**Input**
····················

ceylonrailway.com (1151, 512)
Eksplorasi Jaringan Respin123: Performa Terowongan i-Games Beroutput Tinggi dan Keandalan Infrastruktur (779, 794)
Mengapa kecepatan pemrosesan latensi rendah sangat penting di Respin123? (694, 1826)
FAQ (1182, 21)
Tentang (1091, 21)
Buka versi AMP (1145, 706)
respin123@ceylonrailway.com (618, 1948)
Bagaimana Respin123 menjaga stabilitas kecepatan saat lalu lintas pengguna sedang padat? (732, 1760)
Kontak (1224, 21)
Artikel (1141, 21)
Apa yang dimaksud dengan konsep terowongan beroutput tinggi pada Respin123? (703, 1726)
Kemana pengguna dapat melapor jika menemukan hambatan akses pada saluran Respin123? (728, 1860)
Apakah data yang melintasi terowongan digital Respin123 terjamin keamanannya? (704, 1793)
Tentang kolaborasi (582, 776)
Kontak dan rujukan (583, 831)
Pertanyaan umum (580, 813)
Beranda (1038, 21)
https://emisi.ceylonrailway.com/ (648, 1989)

····················

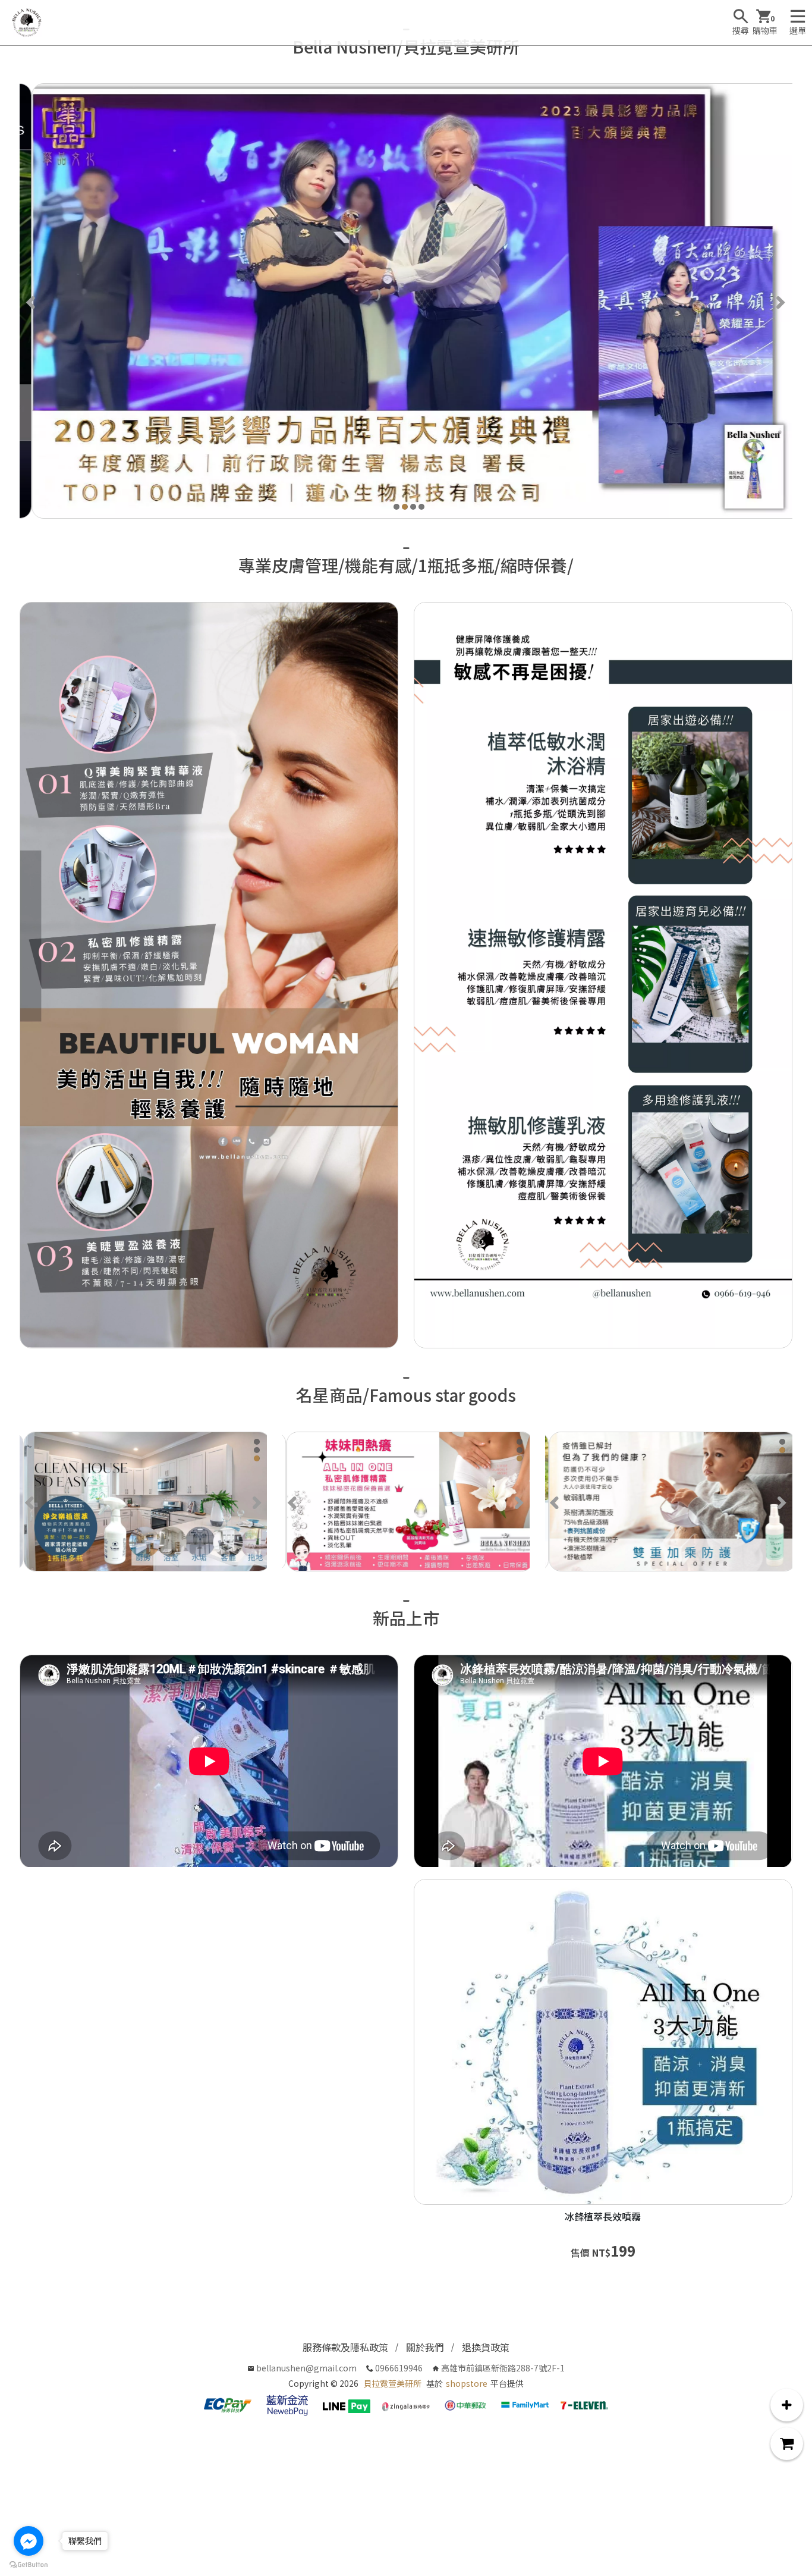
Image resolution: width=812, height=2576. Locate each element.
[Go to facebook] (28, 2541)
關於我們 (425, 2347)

····················

**What to do**
Check each line above for the word "pengguna", and copy the lines where it appears.

**Response to this exercise**
Bagaimana Respin123 menjaga stabilitas kecepatan saat lalu lintas pengguna sedang padat? (732, 1760)
Kemana pengguna dapat melapor jika menemukan hambatan akses pada saluran Respin123? (728, 1860)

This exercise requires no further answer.